- **EXERCISE**
Locate the line that contains "Task: Tap the battery level indicator" in the data that follows. Copy it and every subsequent line to the end, exactly, excluding pictures.

- **Stored records**
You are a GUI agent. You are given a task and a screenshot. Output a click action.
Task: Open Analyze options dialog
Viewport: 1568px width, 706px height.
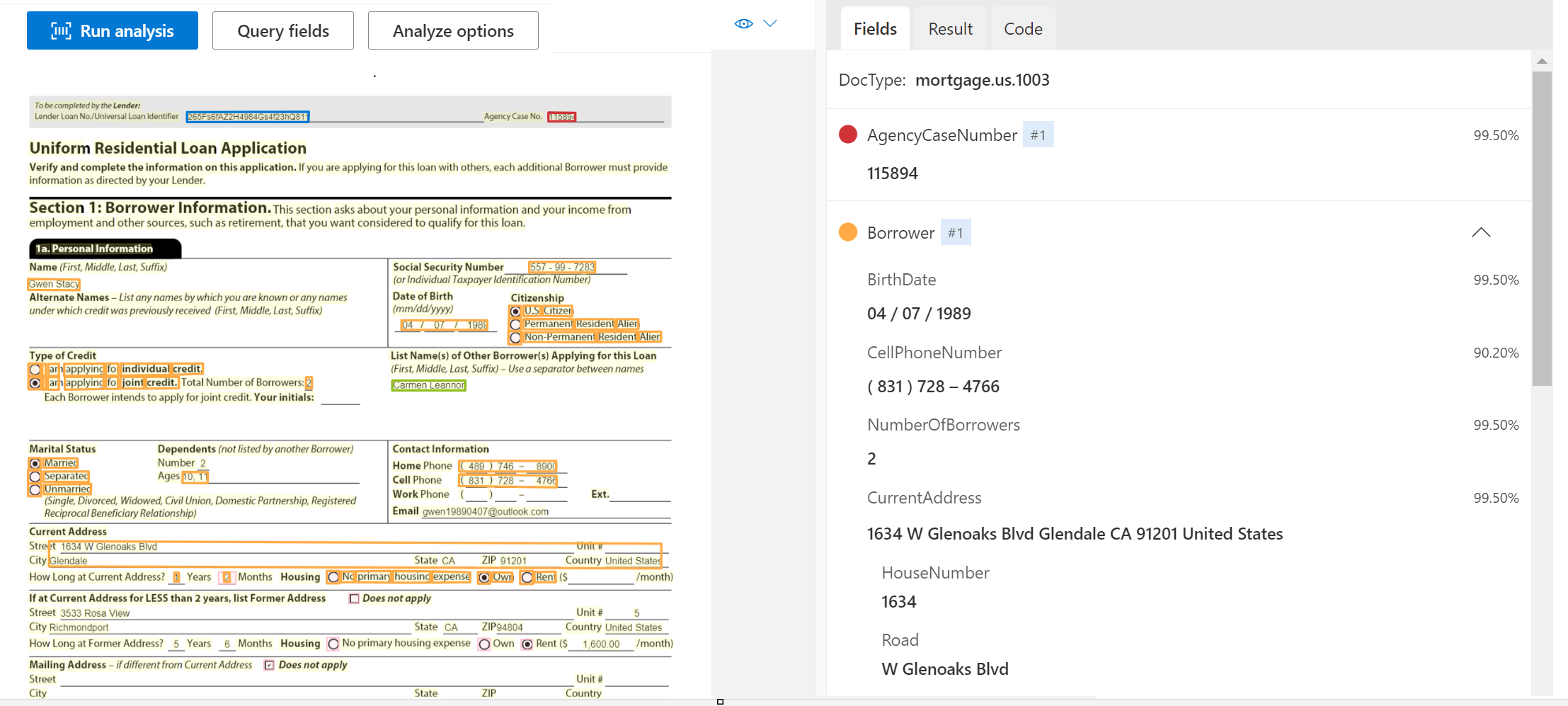point(453,30)
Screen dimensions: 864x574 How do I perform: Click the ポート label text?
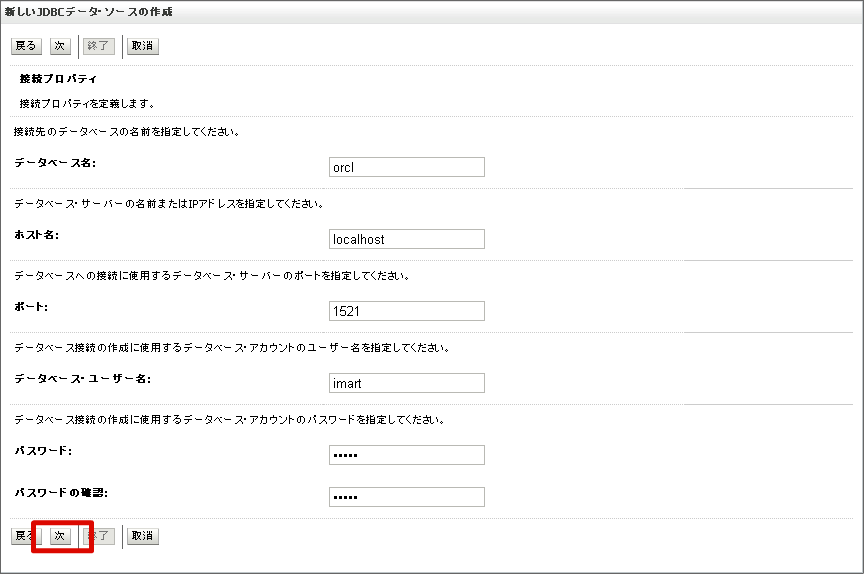tap(31, 306)

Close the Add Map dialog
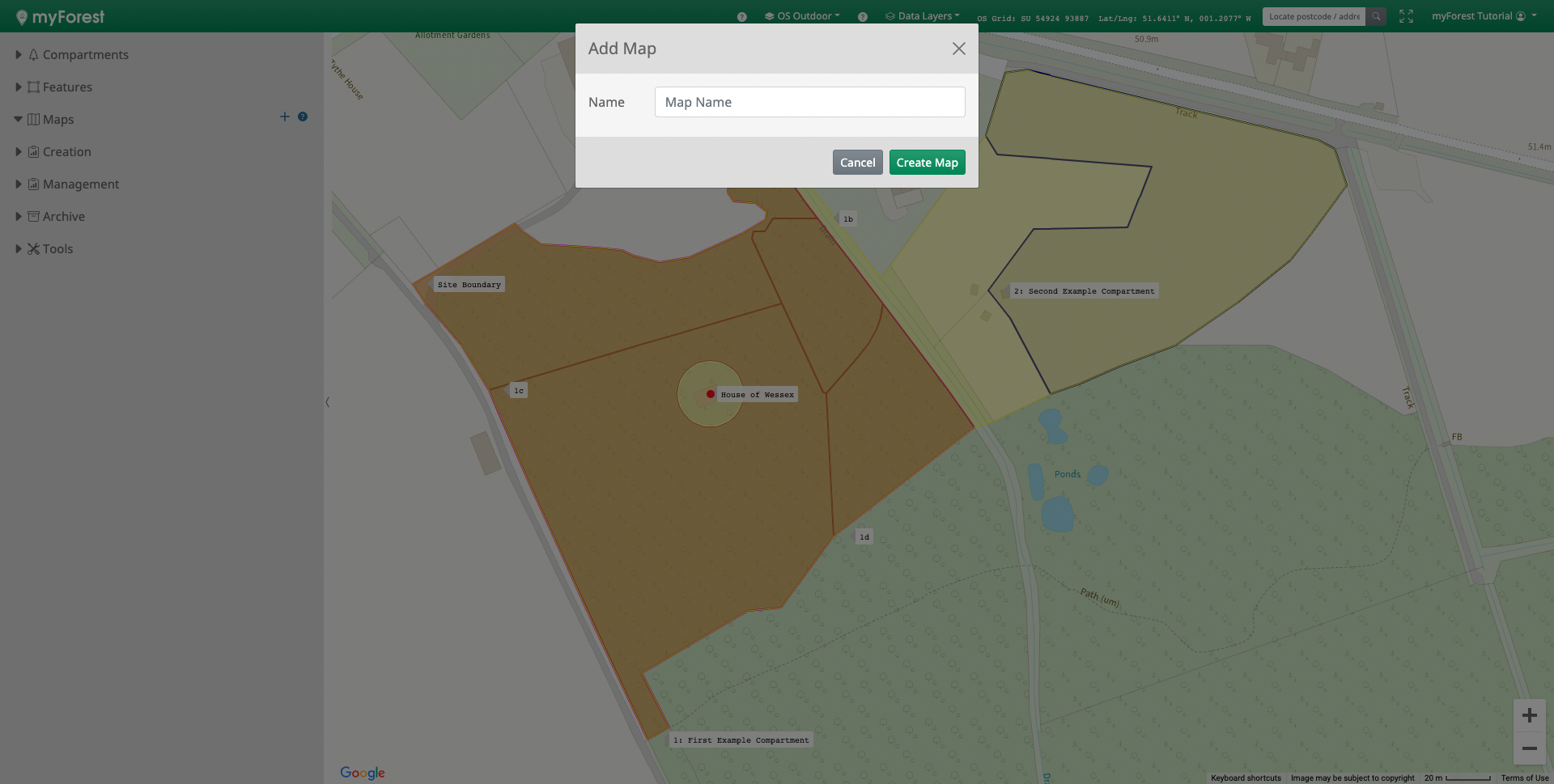958,49
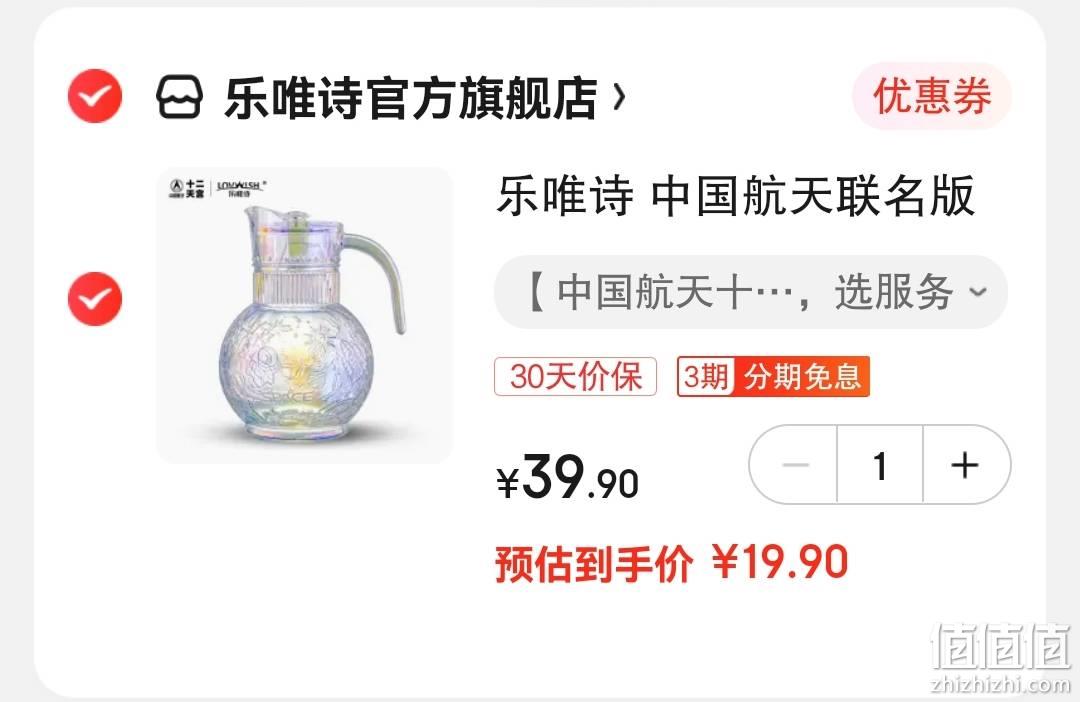Image resolution: width=1080 pixels, height=702 pixels.
Task: Decrease quantity with the minus icon
Action: (795, 465)
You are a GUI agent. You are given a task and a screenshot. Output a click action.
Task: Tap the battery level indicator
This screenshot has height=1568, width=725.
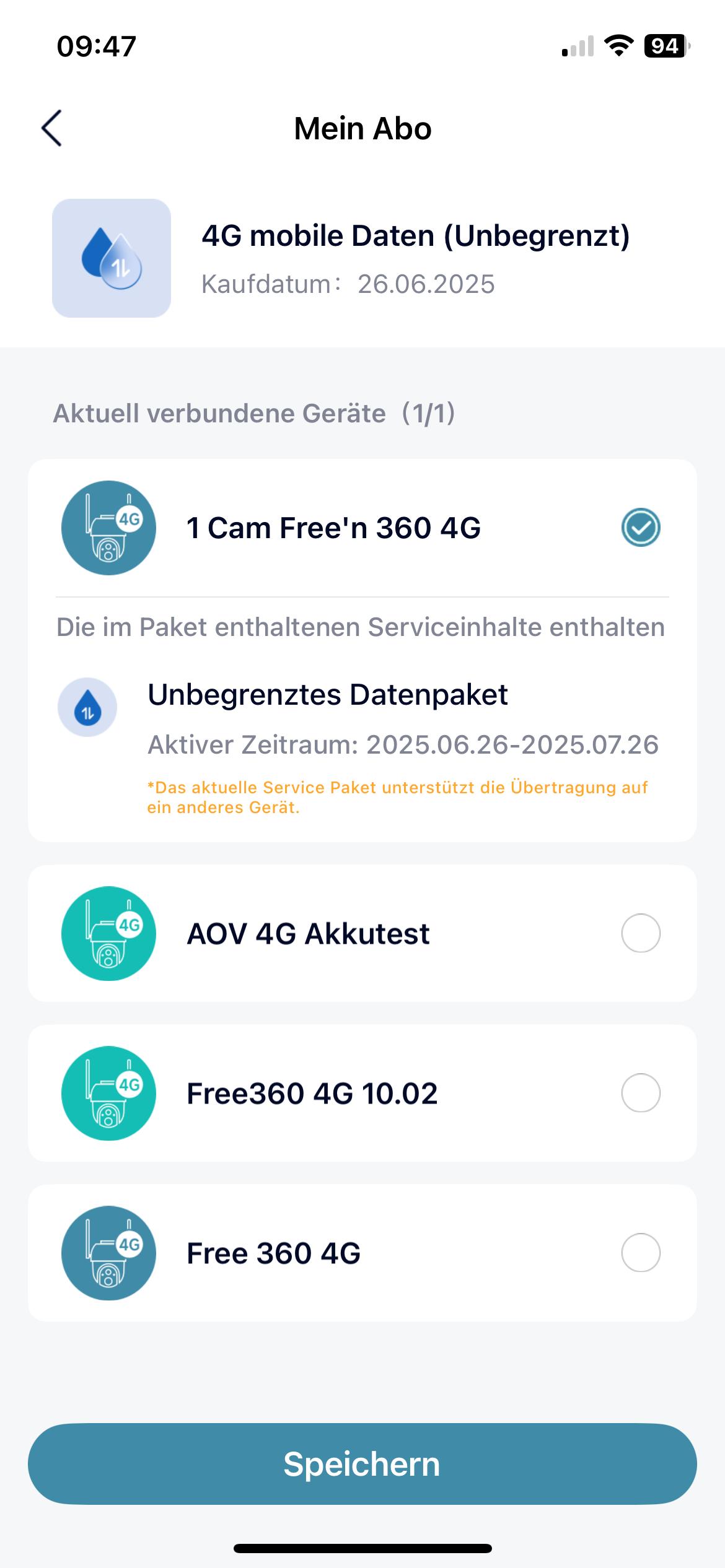click(x=667, y=46)
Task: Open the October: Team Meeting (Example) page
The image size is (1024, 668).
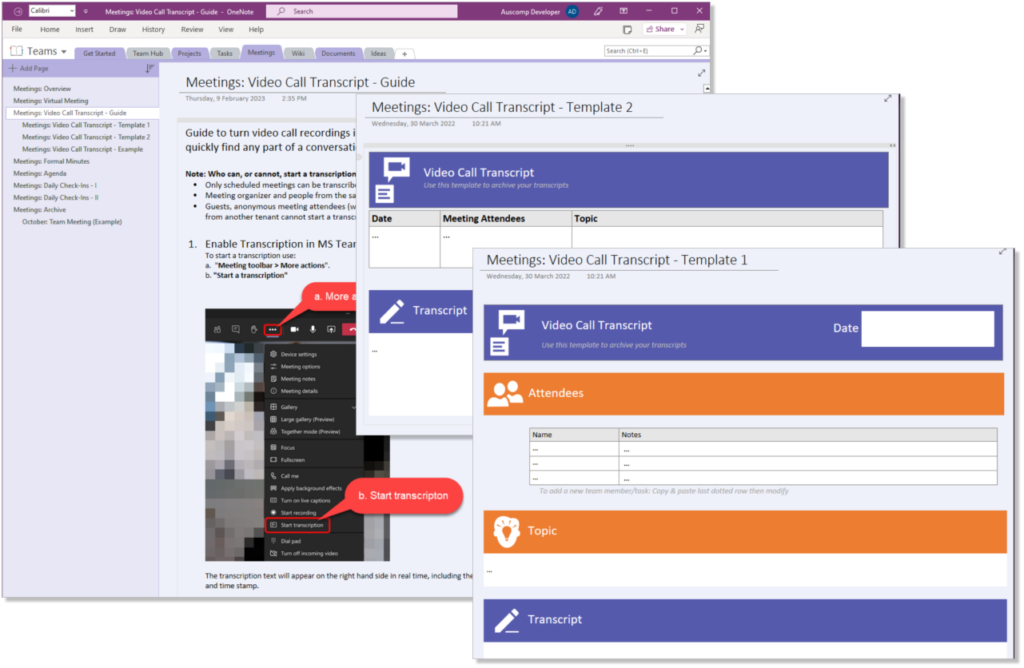Action: 70,221
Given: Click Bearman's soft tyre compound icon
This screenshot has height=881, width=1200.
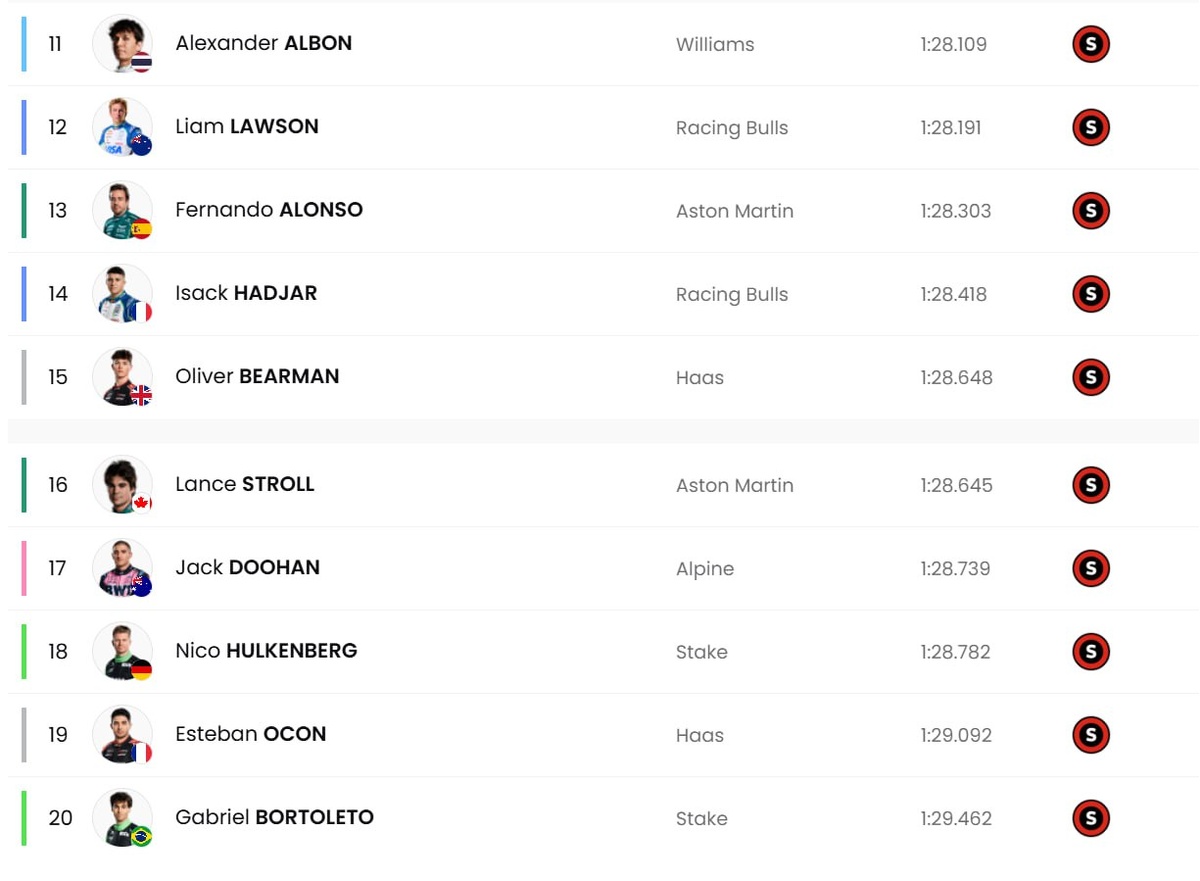Looking at the screenshot, I should pos(1091,377).
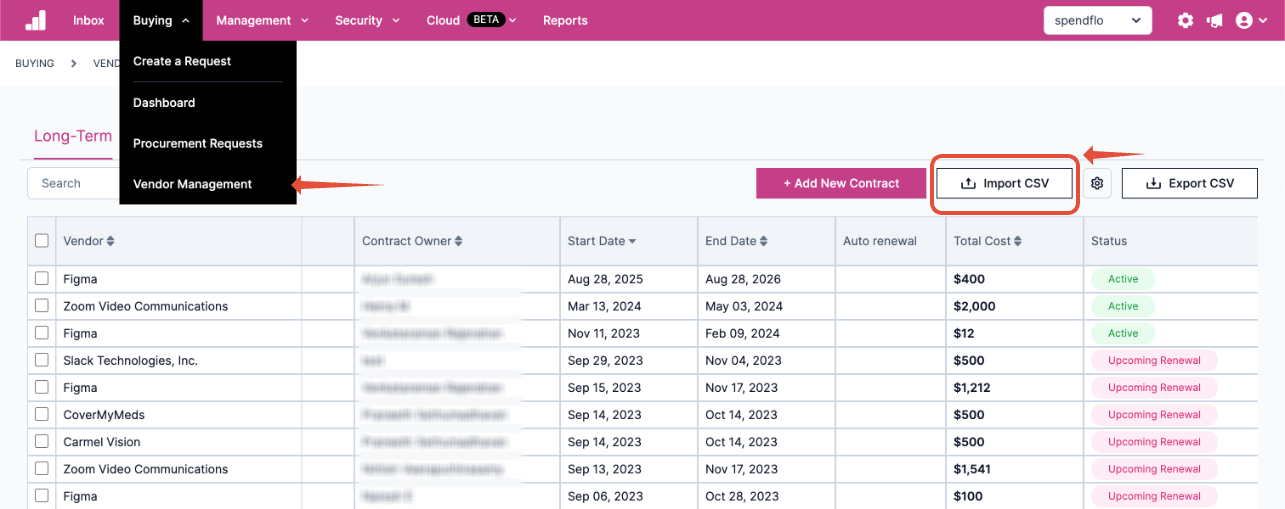Choose Procurement Requests menu entry

[x=198, y=143]
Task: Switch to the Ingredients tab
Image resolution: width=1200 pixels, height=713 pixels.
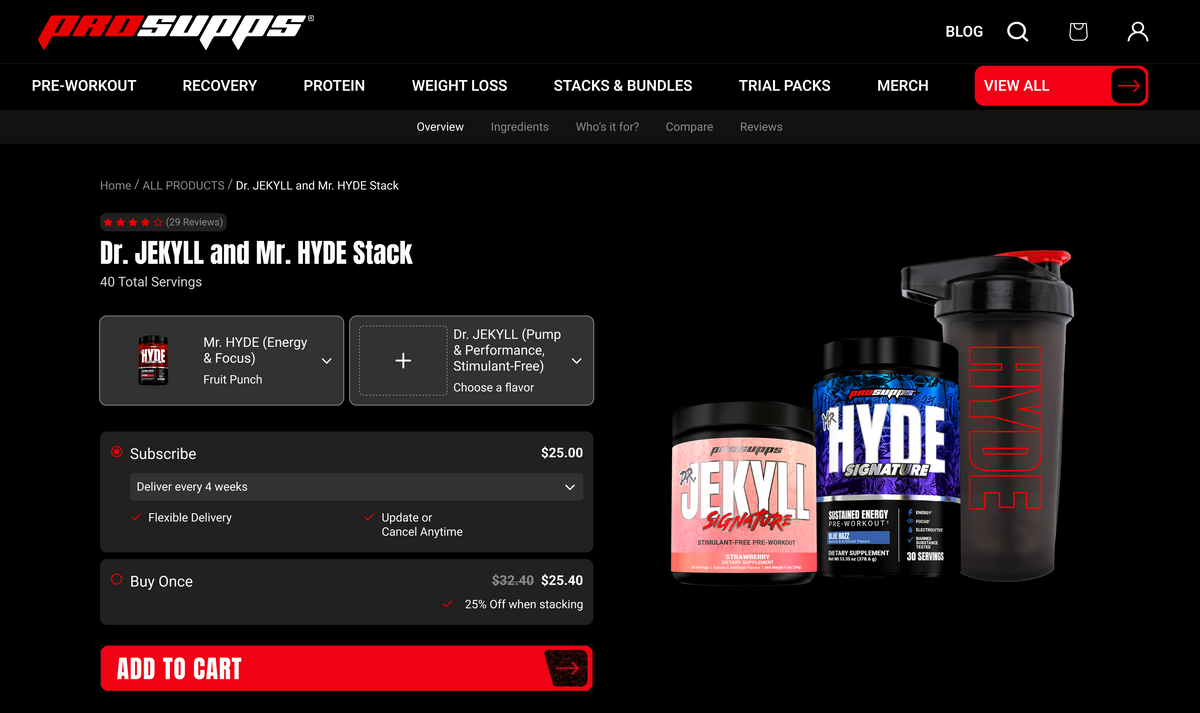Action: click(519, 127)
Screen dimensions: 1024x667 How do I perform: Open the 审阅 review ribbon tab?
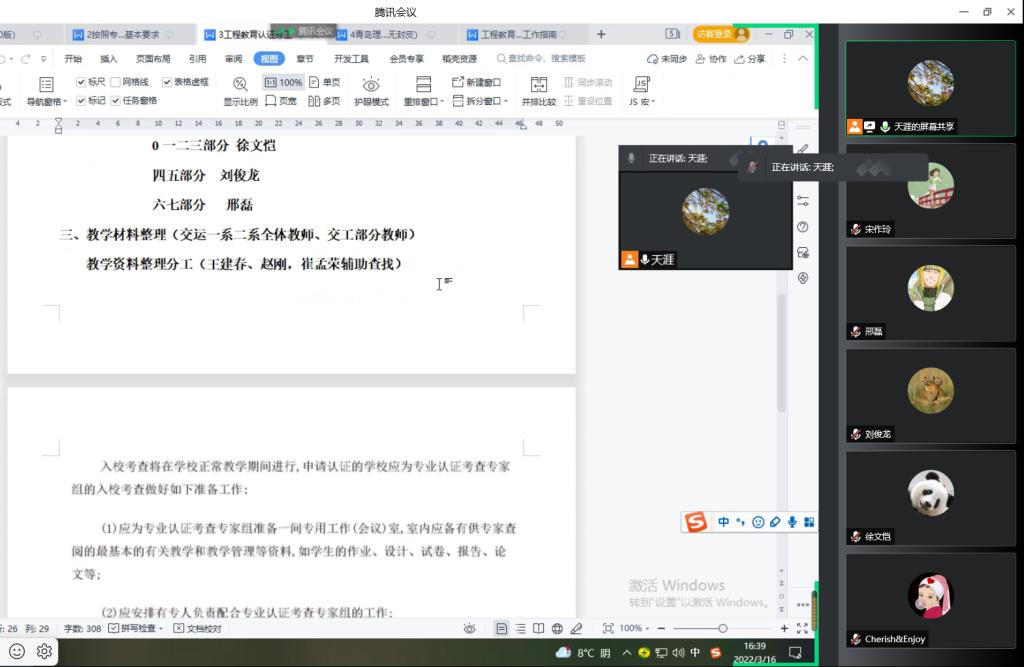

- **TASK RESULT**
Task: Tap the battery level indicator
This screenshot has height=1568, width=725.
click(x=667, y=46)
Task: Open the October: Team Meeting (Example) page
The image size is (1024, 668).
Action: 70,221
Given: Click Bearman's soft tyre compound icon
This screenshot has height=881, width=1200.
Looking at the screenshot, I should pos(1091,377).
Choose Procurement Requests menu entry

[x=198, y=143]
Task: Switch to the Ingredients tab
Image resolution: width=1200 pixels, height=713 pixels.
Action: click(519, 127)
Screen dimensions: 1024x667 How do I perform: Open the 审阅 review ribbon tab?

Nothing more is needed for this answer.